» **Exercise details**: Work through the data below line by line and say how many lines hold "Toggle"; give only the number.

=== Provided material ===

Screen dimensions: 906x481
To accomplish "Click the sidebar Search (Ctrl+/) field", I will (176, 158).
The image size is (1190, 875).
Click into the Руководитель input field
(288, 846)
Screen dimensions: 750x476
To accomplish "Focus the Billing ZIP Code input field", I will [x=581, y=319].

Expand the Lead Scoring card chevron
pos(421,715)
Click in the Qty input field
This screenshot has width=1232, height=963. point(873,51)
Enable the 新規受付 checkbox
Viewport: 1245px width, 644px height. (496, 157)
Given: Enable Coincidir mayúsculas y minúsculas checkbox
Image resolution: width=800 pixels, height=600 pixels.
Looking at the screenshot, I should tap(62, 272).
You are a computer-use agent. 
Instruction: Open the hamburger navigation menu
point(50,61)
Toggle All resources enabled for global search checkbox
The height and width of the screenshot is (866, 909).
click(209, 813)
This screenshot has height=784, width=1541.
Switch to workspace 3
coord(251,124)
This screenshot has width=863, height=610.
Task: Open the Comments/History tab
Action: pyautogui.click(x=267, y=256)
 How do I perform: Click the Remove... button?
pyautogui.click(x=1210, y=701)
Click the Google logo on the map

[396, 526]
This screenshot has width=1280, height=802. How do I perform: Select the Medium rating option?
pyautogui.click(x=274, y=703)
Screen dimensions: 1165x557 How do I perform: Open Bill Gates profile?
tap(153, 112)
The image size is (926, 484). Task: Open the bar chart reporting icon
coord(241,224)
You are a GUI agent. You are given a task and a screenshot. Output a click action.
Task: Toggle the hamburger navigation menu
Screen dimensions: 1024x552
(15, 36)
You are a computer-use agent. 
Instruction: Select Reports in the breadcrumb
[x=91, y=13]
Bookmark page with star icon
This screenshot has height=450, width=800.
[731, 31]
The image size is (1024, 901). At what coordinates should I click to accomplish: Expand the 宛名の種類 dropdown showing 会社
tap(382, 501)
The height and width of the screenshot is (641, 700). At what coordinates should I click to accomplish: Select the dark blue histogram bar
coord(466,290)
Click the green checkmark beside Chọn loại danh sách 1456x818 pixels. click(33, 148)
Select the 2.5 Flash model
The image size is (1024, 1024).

===

» **Reply**: 2